Make Sure the Mediated Deal is Durable
A mediation agreement is durable and enforceable when the parties are satisfied with the outcome. To ensure that the deal the parties reach is truly satisfactory to them:
Talk to the parties to ascertain whether they have reservations about the proposed settlement. You’d be surprised how many deals are brokered by attorneys and then presented to the parties as a fait accompli.
As a result, both parties usually have lingering reservations and disdain for each other. You don’t want to get between the attorneys and their clients, so tell the attorneys you’d like to make sure everyone is on the same page before presuming to talk with their clients again about the deal points.
Listen to the parties’ story regardless of whether you believe it’s relevant to the settlement. Parties who leave the mediation still feeling that they’re the victims of a grinding injustice are highly likely to resist enforcement of the deal.
Parties typically honor agreements because they feel obligated to do what’s right, not because they’re threatened by the prospect of litigation. When parties feel as though they’ve been bullied into submission or presented with nothing better than a last and final offer, they can and often do find ways to initiate or prolong litigation.

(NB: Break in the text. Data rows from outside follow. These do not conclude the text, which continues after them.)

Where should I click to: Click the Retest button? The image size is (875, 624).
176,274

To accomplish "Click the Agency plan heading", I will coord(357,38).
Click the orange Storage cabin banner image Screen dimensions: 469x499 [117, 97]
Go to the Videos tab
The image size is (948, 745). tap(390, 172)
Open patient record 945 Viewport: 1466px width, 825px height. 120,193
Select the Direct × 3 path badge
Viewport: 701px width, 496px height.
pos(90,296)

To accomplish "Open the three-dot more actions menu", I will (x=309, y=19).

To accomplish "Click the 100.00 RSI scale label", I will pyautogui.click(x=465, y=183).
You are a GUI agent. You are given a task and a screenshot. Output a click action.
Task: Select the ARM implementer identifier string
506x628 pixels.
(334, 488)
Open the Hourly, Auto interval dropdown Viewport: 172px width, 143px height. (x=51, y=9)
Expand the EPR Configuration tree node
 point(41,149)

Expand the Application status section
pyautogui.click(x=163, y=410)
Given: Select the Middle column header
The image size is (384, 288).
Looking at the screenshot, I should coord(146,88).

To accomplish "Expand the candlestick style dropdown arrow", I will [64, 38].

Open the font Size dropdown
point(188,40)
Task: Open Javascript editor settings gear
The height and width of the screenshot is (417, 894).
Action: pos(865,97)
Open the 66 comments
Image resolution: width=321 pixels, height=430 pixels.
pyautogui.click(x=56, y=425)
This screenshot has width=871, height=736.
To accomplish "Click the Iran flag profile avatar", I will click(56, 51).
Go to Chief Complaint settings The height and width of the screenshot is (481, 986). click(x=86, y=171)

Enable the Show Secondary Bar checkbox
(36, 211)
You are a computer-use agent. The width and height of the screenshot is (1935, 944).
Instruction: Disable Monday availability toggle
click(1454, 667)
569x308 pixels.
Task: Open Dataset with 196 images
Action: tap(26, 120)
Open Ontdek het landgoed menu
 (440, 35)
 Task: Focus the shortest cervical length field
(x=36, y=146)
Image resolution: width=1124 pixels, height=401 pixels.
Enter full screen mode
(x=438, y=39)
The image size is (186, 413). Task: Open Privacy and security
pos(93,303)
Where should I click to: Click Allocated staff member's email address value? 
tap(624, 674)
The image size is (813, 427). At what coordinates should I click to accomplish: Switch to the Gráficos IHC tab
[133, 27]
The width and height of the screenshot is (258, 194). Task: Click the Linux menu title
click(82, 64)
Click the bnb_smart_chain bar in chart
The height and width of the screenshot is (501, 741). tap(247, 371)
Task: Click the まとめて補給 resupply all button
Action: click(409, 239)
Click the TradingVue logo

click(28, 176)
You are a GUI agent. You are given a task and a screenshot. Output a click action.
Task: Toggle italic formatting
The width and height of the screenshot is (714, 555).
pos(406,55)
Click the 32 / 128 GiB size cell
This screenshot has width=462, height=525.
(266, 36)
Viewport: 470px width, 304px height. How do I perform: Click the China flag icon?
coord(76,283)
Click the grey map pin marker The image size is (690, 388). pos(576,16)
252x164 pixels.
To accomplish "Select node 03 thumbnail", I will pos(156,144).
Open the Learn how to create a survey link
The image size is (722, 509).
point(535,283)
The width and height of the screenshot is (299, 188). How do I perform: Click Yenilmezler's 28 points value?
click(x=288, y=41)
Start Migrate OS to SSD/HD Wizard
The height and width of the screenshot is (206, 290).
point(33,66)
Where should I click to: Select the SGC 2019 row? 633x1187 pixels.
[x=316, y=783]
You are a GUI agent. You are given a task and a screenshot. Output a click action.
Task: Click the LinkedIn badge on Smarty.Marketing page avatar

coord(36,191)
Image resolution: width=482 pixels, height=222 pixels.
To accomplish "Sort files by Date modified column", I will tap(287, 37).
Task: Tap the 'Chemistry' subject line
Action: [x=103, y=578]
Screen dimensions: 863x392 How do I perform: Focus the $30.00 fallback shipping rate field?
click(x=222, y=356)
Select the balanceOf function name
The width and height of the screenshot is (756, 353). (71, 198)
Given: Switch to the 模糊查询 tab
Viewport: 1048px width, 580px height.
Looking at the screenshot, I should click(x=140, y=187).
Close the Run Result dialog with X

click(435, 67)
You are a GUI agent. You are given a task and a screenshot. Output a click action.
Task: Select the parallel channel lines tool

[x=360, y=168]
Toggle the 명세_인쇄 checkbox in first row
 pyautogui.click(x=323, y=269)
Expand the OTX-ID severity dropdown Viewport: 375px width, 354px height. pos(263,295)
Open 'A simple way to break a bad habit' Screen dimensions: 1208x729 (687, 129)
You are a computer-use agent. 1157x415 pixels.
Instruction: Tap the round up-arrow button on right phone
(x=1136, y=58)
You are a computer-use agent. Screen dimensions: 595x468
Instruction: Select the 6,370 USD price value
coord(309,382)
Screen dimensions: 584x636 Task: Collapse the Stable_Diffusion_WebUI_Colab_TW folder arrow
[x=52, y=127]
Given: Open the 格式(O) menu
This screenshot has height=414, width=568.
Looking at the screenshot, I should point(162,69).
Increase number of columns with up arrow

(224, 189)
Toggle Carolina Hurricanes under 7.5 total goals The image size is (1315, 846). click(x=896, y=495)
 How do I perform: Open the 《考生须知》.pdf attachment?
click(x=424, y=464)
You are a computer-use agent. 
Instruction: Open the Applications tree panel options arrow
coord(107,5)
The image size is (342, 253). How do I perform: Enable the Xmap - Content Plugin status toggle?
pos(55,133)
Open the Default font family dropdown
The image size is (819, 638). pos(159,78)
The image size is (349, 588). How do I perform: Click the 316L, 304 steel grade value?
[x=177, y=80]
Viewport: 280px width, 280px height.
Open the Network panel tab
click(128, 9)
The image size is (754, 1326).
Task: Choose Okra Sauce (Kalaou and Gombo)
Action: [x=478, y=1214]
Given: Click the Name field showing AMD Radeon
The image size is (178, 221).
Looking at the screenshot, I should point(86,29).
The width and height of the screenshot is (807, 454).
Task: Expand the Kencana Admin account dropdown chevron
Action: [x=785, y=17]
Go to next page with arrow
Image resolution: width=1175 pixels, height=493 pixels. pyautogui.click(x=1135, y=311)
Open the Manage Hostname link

Each jurisdiction has different laws that govern the enforceability of agreements reached in mediation. Because of the prevalence of postmediation buyer’s remorse, it’s not uncommon for one party to claim that the agreement reached isn’t enforceable and that his adversary may not introduce written evidence or oral testimony to “prove up” the contract because everything said and done during a mediation is confidential.
However, the confidentiality rule usually has an important exception — that the parties have a right to prove, in writing, that they reached an enforceable agreement. Make sure you know what the requirements of that exception are.
Even in litigated cases, attorneys are often unfamiliar with the statutory requirements or the most recent appellate opinions interpreting those requirements. Let the attorneys know what you know, coupled with the warning that, as a mediator, you’re not permitted to give legal advice, and you expect the attorneys to advise their clients of the law’s requirements.
If it appears to you that the attorneys are unfamiliar with the law, suggest that they check it out before leaving the mediation with a written agreement you believe may well not be enforceable.